L’impatto di questa crisi sul tessuto produttivo italiano è già tangibile e viene analizzato con preoccupazione dalle principali sigle datoriali, pur con sfumature differenti.

Il grido d’allarme di Confindustria

Secondo il rapporto flash di aprile di Confindustria, lo scenario economico è peggiorato. La crisi ha innescato uno shock energetico che sta già frenando i servizi e la fiducia delle famiglie. Per le PMI manifatturiere, il rischio è una perdita di competitività strutturale. Gli analisti hanno simulato due scenari critici:

Nel caso di un prolungamento della tregua, con una fine delle ostilità a giugno, le imprese pagherebbero comunque 7 miliardi di euro in più di bolletta energetica rispetto al 2025. Se il conflitto dovesse invece durare tutto l’anno, l’extracosto salirebbe a 21 miliardi di euro, portando l’incidenza energetica sui costi totali al 7,6%, un livello giudicato insostenibile per la sopravvivenza di molti settori industriali.

L’analisi di Confcommercio: inflazione e tenuta dei consumi

Parallelamente, Confcommercio rileva una situazione di chiaroscuro.
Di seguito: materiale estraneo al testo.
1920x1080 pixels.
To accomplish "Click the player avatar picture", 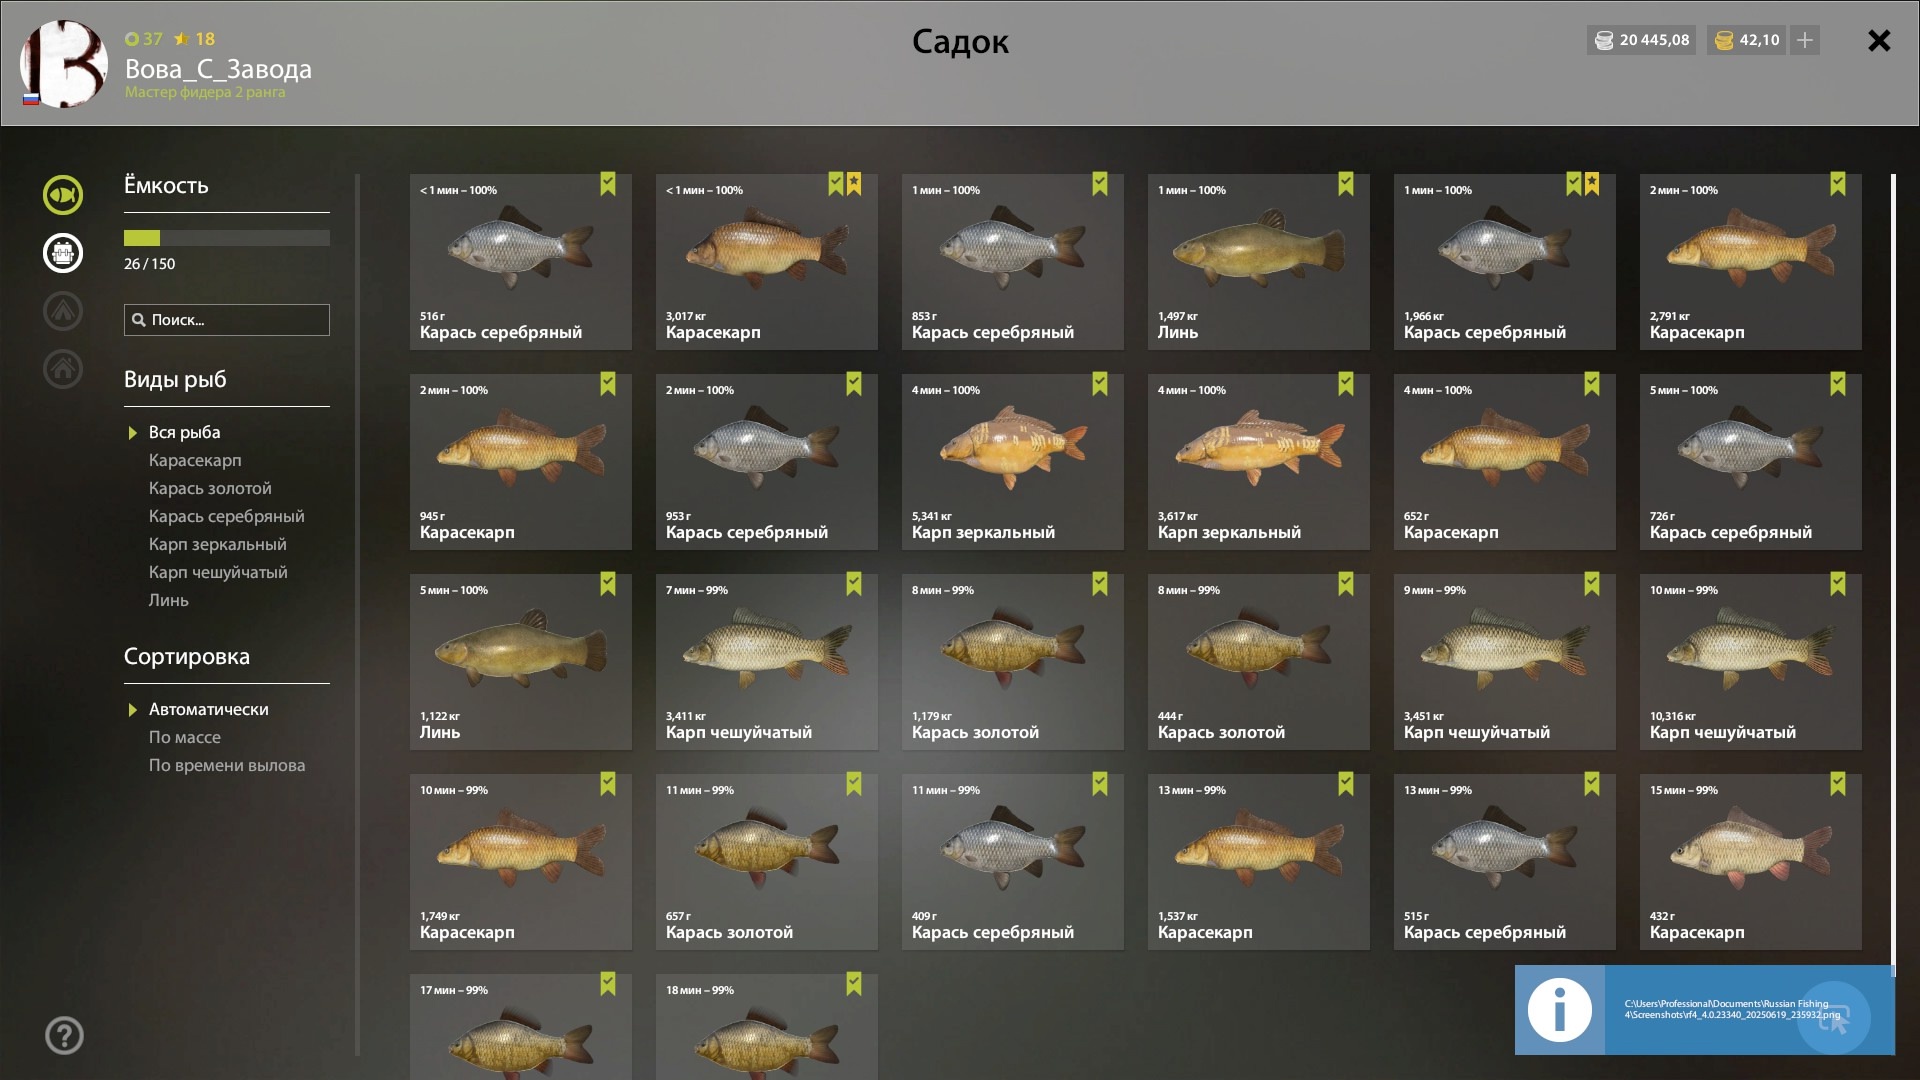I will tap(64, 64).
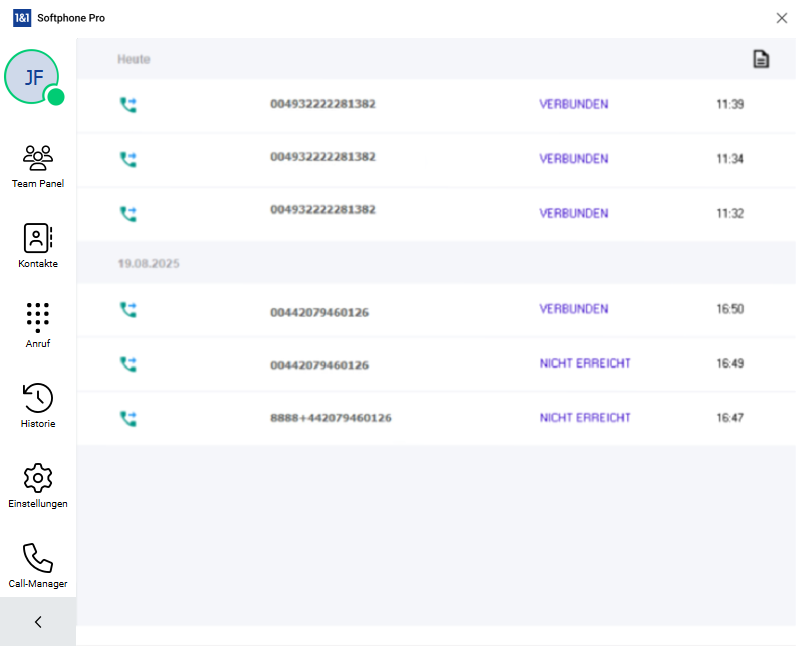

Se da un lato l’inflazione ha ripreso a correre, stimata ad aprile al 2,3% su base annua (il dato più alto da novembre 2023), dall’altro gli asset dell’economia italiana mostrano una resilienza inaspettata. L’occupazione ai massimi e la crescita del reddito reale hanno permesso ai consumi di crescere dell’1% nel primo trimestre. Tuttavia, Confcommercio avverte che il prolungarsi della crisi rende estremamente complessa la lettura del quadro congiunturale nel breve periodo.

La reazione dei mercati: cauta flessione in attesa di Islamabad

Contrariamente alle ore convulse di ieri, i mercati delle materie prime hanno aperto la mattinata di oggi, 21 aprile, con una leggera flessione, segno che gli investitori stanno scommettendo con prudenza su uno spiraglio diplomatico a Islamabad. Il brent è scambiato a 94,14 dollari al barile, in calo dell’1,40%. Il petrolio WTI passa di mano a 87,76 dollari, con una flessione del 2,06%. L’oro è in calo dello 0,68%, quotato a 4.787,80 dollari l’oncia; l’euro è sostanzialmente stabile.

Questo calo dei prezzi del greggio offre un momentaneo sollievo, ma la volatilità rimane altissima: ogni dichiarazione proveniente dal Pakistan o nuove tensioni nello Stretto di Hormuz potrebbero invertire la rotta in pochi minuti.

Prospettive per i professionisti e le PMI

Per chi gestisce un’attività in Italia, le prossime 24 ore saranno determinanti per la pianificazione finanziaria del secondo semestre. Tre sono i driver da monitorare con la massima attenzione:

  1. l’esito formale del round negoziale. Un segnale di apertura tra Vance e la delegazione iraniana potrebbe far rientrare la speculazione sui costi logistici e assicurativi legati alle rotte marittime;
  2. la dinamica dell’inflazione. Il dato del 2,3% segnalato da Confcommercio mette sotto pressione i margini delle PMI che non riescono a traslare i costi sui listini finali;
  3. la scadenza della tregua. Domani sera scadrà l’ultimatum USA. Senza un’estensione o un pre-accordo, il rischio di un ritorno del petrolio sopra i 100 dollari e di una nuova fiammata dell’oro è concreto.